Data Tier Infrastructure

The data tier infrastructure hosts data layer COM+ components and the data server products that those applications access. The same solutions for business logic layer infrastructure apply to hosting the data tier COM+ components. The infrastructure options for server products such as Microsoft SQL Server are different from COM+ applications. The following sections discuss the scalability, availability, security and management options that are unique to the data tier infrastructure.

Data Tier Scalability

To improve scalability in Microsoft SQL Server, both vertical and horizontal partitioning of data can be used to spread the overall load of the database server access across multiple machines. Vertical partitioning of data can be used to allocate tables across multiple servers based upon functional application characteristics. An example of this type of partitioning would be placing inventory data on one machine and order data on another machine. The key to this type of partitioning is selecting datasets for each server that efficiently and equitably spread the load across all the servers. SQL Server’s distributed query capabilities can be used to combine or to join data across servers.

When vertical partitioning of data is not applicable, horizontal partitioning can be used to segment data equally across multiple servers using a unique key. An example of this would be allocating half of an employee records table to one server and the other half to another server. The employee’s social security number may be used to determine on which server the employee information would reside. The information determining which server contains which set of employee records, could be managed using hard-coded application logic or with Microsoft SQL Server’s partitioned view capabilities. The requirement for extra application-level logic is one of the disadvantages of horizontal partitioning.

Data Tier Availability

Microsoft clustering technology can be used to increase availability of the Microsoft SQL Server product. The two-node, fail-over clustering capabilities of Windows 2000 Advanced Server can be leveraged to increase system availability. Both active-active and active-passive (warm standby) configurations are possible. The choice of which configuration to use should be based upon the performance characteristics of the application.
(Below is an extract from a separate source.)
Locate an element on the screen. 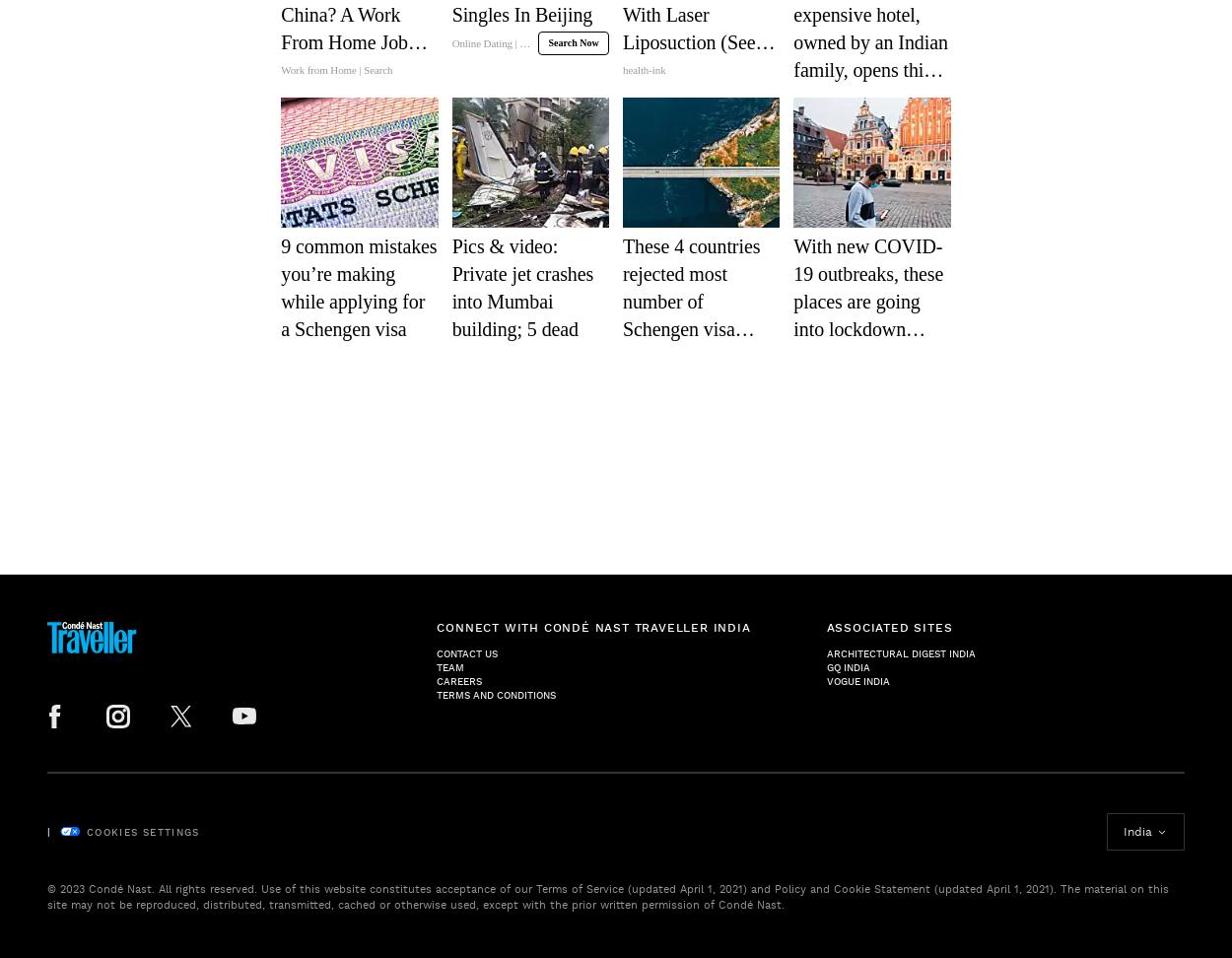 Image resolution: width=1232 pixels, height=958 pixels. 'Cookies Settings' is located at coordinates (143, 831).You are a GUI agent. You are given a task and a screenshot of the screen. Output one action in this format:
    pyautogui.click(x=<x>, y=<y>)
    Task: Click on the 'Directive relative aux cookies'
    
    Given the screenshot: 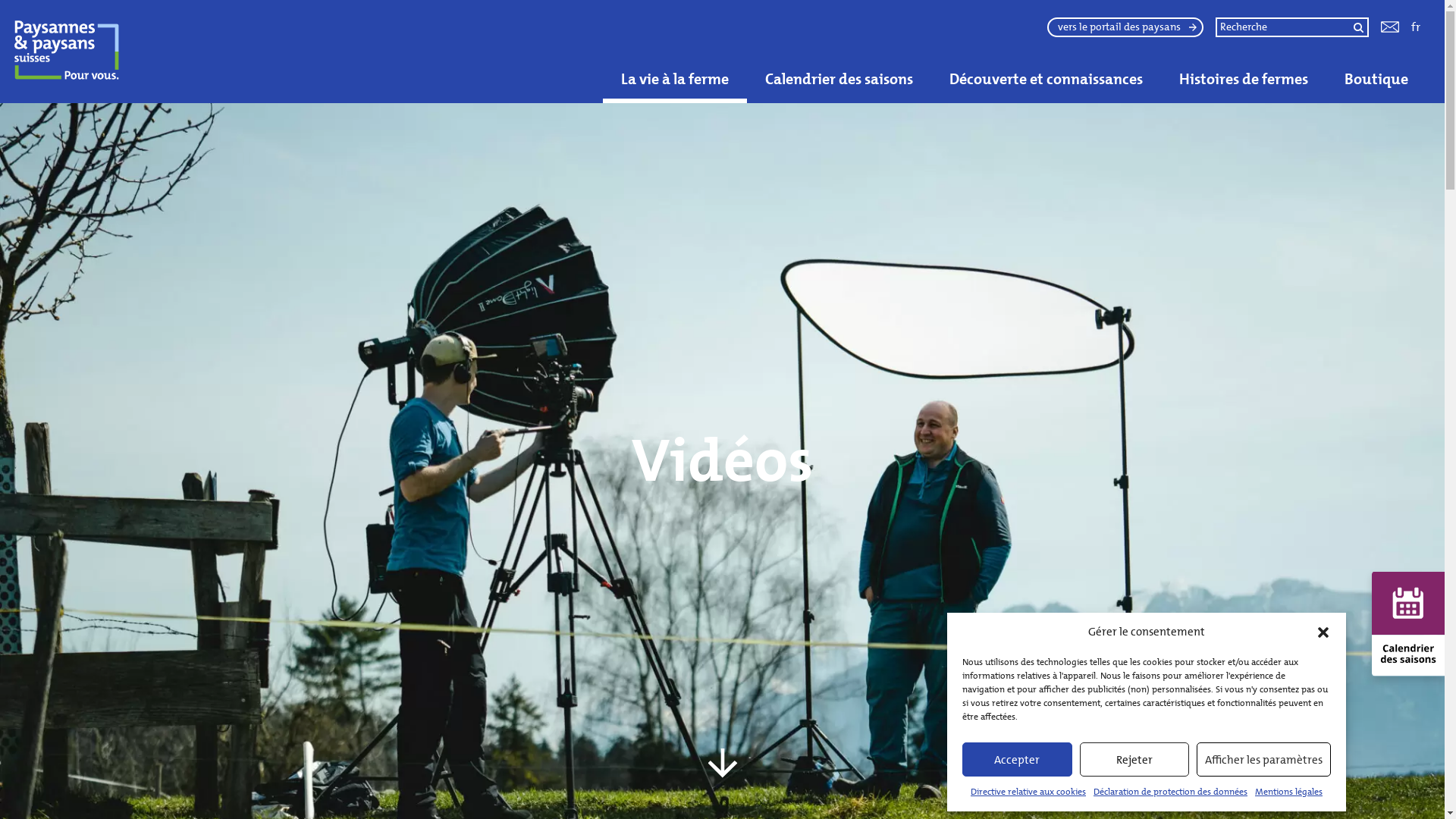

Active-active configurations are best suited for applications where maximum performance is required and during brief periods when fail-over may occur, decreased performance is acceptable. Active-passive configurations are best suited where consistent performance characteristics are required all of the time, even during brief periods when fail-over may occur.

Data Tier Security

The data tier security is similar to the business logic tier security considerations. Additional layers of firewalls/routers may be needed depending upon the sensitivity of the data being accessed. Additionally, with the COM+ role-based security, SQL Server’s integrated security features can be leveraged to minimize the need for hard-coding account and password information in any application code.

Data Tier Management

As with the business logic tier, monitoring the health and performance characteristics of the COM+ applications is one of the primary management objectives of the data tier and the considerations mentioned in the business logic tier apply here. Additionally, the availability and performance characteristics of Microsoft SQL Server need to be monitored. Microsoft SQL Server exposes a large number of Windows 2000 and Windows NT performance monitor counters, that can be used for analysis and several third-party tools are also available for this purpose. However, care must be taken not to impact production system data services performance when using these monitoring tools. The same separate network segment and console machines requirements that were mentioned in the business tier discussion apply here as well.